There’s a police cruiser just inside the garage entrance. I slow and then take three steps backward.
Once again, I tell myself the police aren’t here for me, but once again, I decide to behave as if they are. I lose nothing by being cautious.
I head around the other way. As
I do, I take a closer look at the building. It’s in a decent part of town, but it’s no executive office tower. Mom’s friend seems to have exaggerated when she called Daniel Thompson, “one of the biggest lawyers in the city.” Right now, though, I’m a beggar who can’t be choosy.
I find a side door and slip inside. The lawyer’s office is on the tenth floor. Mom said to text Thompson when I arrived, so he could come down and meet me. I decide to skip that step. If there are police officers in the building—for any reason—I want a low-key entrance. The stairs it is, then.
I’m passing the ninth floor when I hear my name. Of course, my gut reaction is “Paranoid much?” But I still step toward the door and ease it open.

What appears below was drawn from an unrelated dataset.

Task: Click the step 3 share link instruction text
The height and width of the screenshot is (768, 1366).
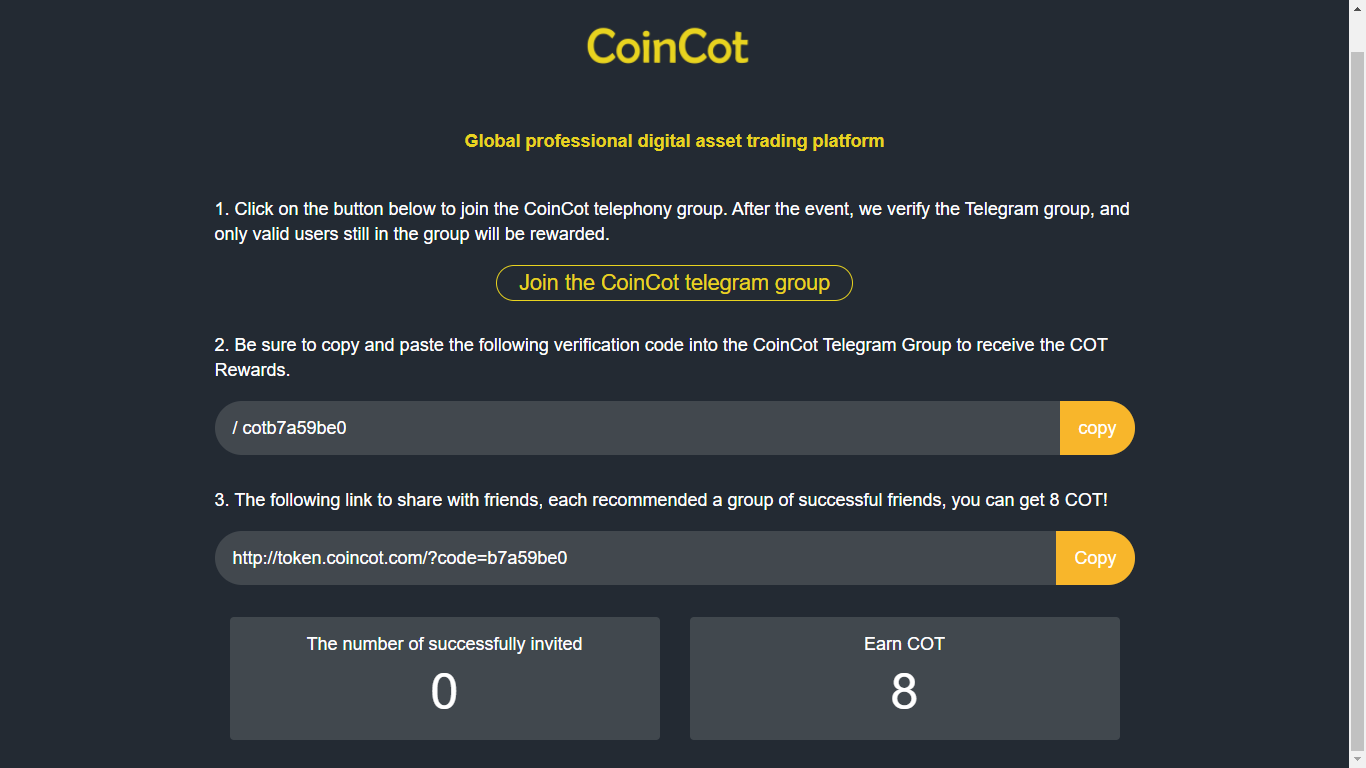Action: point(661,499)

“You’re milking this for all it’s worth, aren’t you, Thompson,” a woman’s voice says.
“Of course I am,” a man replies, “for my client’s sake.”
The woman snorts. “For your sake, you mean. You love seeing your face on TV.”
“I am drawing necessary attention to my client’s case. She’s been wrongly accused of murder.”
“Yeah, according to her mother. I could skin cats on national TV, and my mom would claim it was all a misunderstanding.”
“Lucy Callahan is innocent, and I will prove it.”
“Save it for the cameras. Just remember, you owe us one, Thompson.”
“I owe you? I’m delivering the most wanted fugitive of the—”
“—morning?”
He continues. “You’re getting the arrest, on camera no less. All I ask in return is that you stay here until I text you. I don’t want to spook her. She’ll notify me when she arrives, and I’ll speak to her in my office. Once she’s calm, I’ll text you. You come to the door, and I’ll persuade Ms. Callahan that it’s for the best.”
“And you’ll claim you have no idea how we found her at your office?”
“Presumably, you tracked her phone.”
“Yeah, it’s not that easy. But whatever. Just hold up your end of the deal, or I’ll report you to the bar association. Pretty sure this is a hanging offense with them.”